◆ Given information
————

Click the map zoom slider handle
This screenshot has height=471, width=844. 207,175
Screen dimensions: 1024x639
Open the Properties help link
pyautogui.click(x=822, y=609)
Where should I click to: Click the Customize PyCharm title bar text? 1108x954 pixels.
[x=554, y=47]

————

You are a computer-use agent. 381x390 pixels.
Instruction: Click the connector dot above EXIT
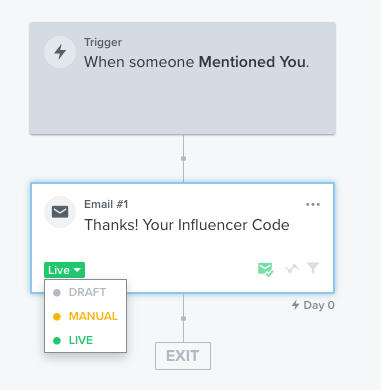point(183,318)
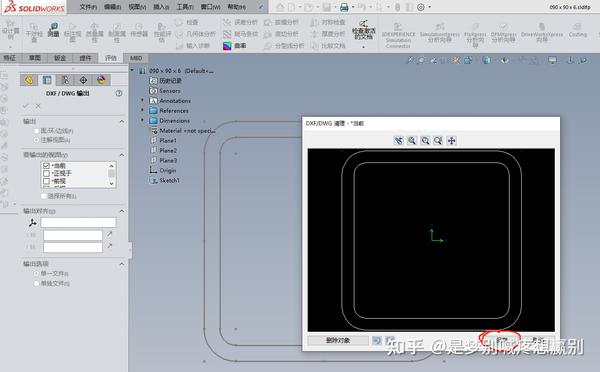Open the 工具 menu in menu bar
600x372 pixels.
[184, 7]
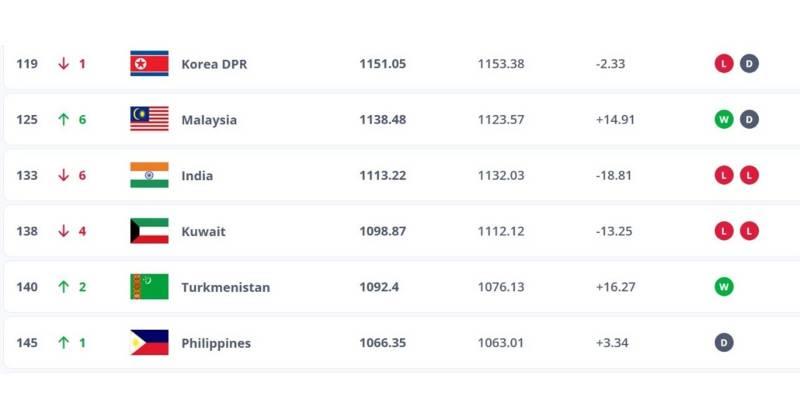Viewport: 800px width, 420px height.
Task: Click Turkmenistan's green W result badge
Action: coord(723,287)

————

◆ Stated task
Return every line of the records verbatim, from the line containing "Click the map zoom slider handle" down to the line containing "[x=554, y=47]", including both of those lines.

◆ Answer to the task
Click the map zoom slider handle
This screenshot has height=471, width=844. 207,175
Screen dimensions: 1024x639
Open the Properties help link
pyautogui.click(x=822, y=609)
Where should I click to: Click the Customize PyCharm title bar text? 1108x954 pixels.
[x=554, y=47]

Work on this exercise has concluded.